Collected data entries
· · · · ·

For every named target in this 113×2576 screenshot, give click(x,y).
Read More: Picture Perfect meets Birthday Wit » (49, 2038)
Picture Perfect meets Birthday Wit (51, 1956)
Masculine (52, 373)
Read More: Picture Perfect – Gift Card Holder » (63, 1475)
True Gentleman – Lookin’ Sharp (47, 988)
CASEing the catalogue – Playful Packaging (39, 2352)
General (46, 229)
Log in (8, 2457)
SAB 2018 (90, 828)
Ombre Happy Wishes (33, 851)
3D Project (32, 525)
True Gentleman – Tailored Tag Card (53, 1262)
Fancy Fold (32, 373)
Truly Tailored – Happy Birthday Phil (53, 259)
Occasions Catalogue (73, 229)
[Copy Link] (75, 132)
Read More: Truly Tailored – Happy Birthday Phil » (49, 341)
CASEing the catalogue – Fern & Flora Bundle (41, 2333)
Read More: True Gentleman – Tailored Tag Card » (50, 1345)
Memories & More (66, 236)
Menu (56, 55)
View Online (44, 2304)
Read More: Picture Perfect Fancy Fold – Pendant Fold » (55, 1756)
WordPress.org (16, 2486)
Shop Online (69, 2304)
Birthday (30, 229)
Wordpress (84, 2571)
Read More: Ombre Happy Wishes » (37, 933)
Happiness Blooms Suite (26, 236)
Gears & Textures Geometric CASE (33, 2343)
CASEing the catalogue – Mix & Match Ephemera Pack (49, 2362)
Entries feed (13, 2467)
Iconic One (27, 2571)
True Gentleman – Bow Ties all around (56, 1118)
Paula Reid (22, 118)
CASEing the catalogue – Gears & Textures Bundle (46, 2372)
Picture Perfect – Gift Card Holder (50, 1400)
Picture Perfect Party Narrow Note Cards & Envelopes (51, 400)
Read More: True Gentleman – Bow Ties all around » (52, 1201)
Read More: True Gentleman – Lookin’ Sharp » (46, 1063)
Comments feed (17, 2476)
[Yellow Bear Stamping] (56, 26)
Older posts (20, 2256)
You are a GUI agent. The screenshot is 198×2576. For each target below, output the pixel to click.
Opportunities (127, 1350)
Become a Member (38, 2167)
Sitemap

· · · · ·

Exercise ▸ Using the data above, transcribe the lines that run from the line with "Read More: Truly" to the line with "Happiness Blooms Suite (26, 236)", both ends kept, and output nothing else.

Response to the task ▸
Read More: Truly Tailored – Happy Birthday Phil » (49, 341)
CASEing the catalogue – Fern & Flora Bundle (41, 2333)
Read More: True Gentleman – Tailored Tag Card » (50, 1345)
Memories & More (66, 236)
Menu (56, 55)
View Online (44, 2304)
Read More: Picture Perfect Fancy Fold – Pendant Fold » (55, 1756)
WordPress.org (16, 2486)
Shop Online (69, 2304)
Birthday (30, 229)
Wordpress (84, 2571)
Read More: Ombre Happy Wishes » (37, 933)
Happiness Blooms Suite (26, 236)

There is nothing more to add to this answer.